▶ [PASSAGE FOR REVIEW]:
◆ ◆ ◆ ◆ ◆

Creating a call flow diagram is important because, although no two support calls will ever be 100% the same, many calls will still be extremely similar. Thus, by identifying your most common call types and preparing everything you can expect to need along that call’s journey, you can set up your agents to provide consistent, high-quality support for your customers.

The 4 Calls You Should Map Out With a Call Flow Diagram 

Simply put, you wouldn’t respond to a sales query the same way you would to a technical product issue, so your call flow diagrams should reflect that. At the end of the day, your specific company might need any number of unique call flows, but there are a few specific types you should probably include no matter what. 

Setting up the following call flow diagrams will not only help you maintain quality assurance across your support team, but it will also give your agents the tools they need to succeed in their roles.

1. A Sales Call

Sales calls are a prime opportunity to turn inquiries into revenue. Many potential customers will contact a business directly over the phone to learn about their products and services. If you play your cards right, a sizable portion of these customers may be willing to place an order during the initial conversation.

◆ ◆ ◆ ◆ ◆

▶ [INPUT DATA]:
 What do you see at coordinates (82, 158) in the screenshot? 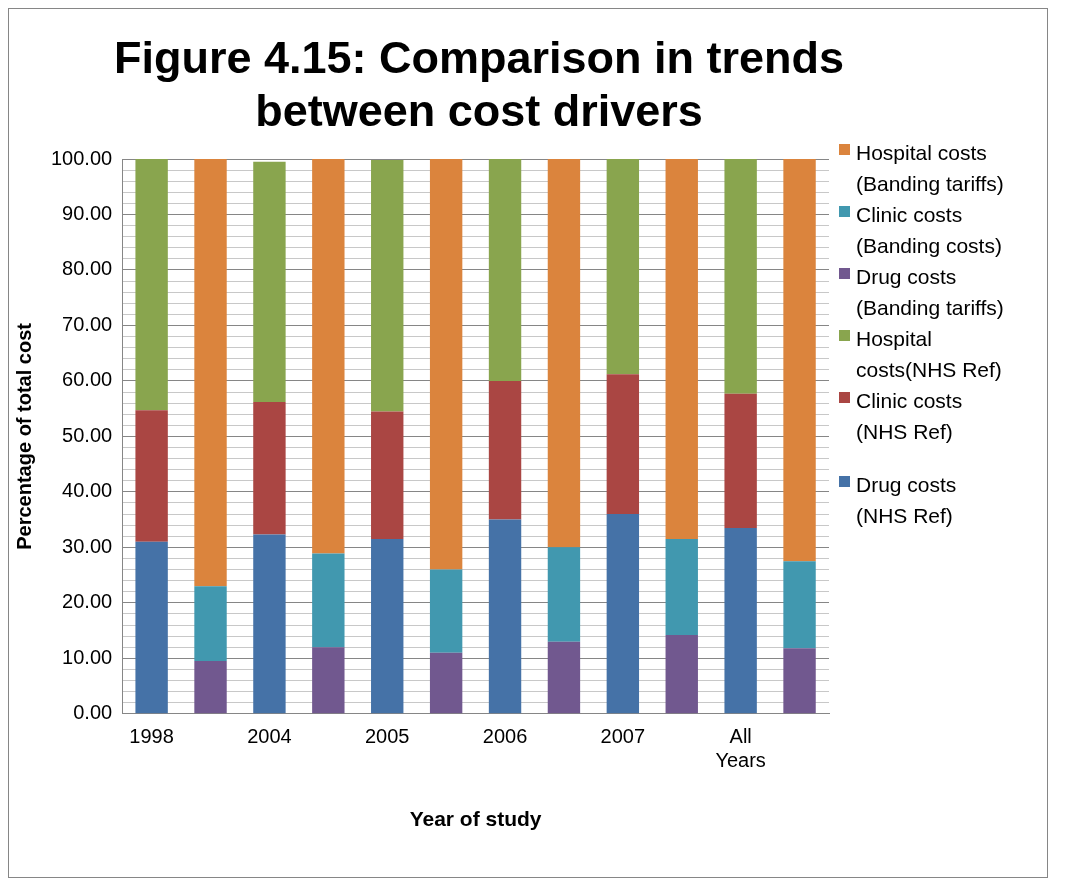
I see `y-tick-label: 100.00` at bounding box center [82, 158].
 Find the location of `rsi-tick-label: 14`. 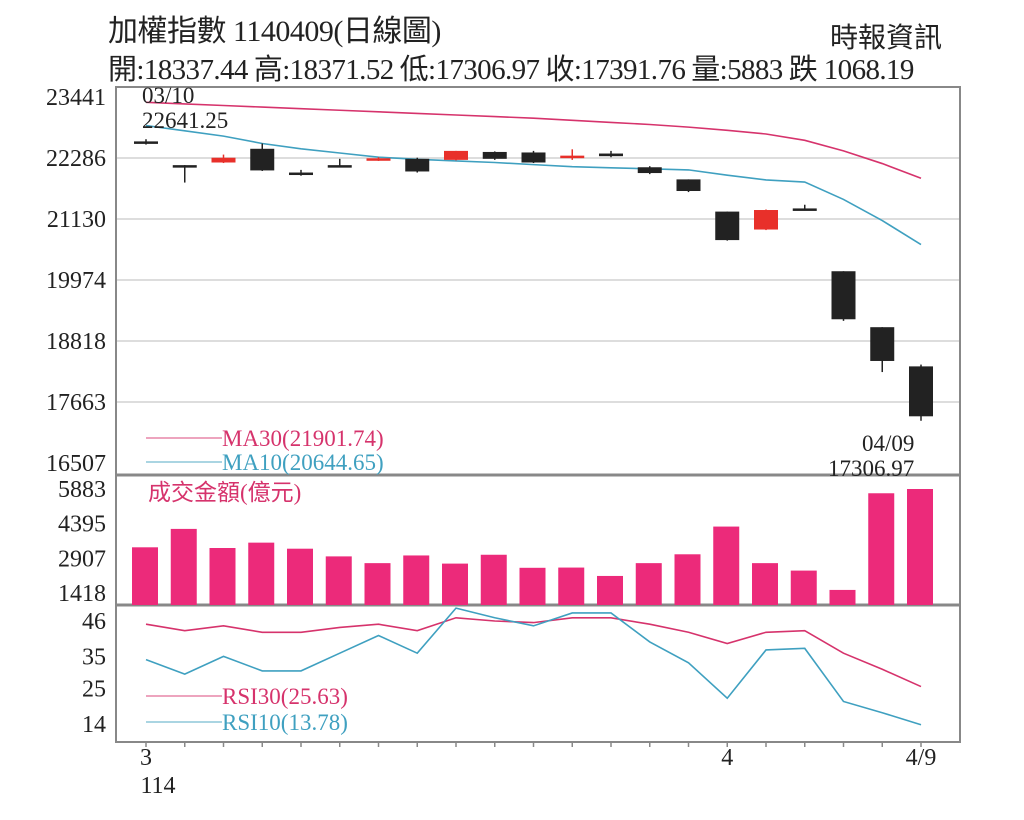

rsi-tick-label: 14 is located at coordinates (94, 725).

◆ ◆ ◆ ◆ ◆

▶ [REQUIREMENT]: According to the passage on call flow diagrams, why do many potential customers contact a business directly over the phone?

▶ [OUTPUT FOR THIS TASK]: They call to learn about the business's products and services.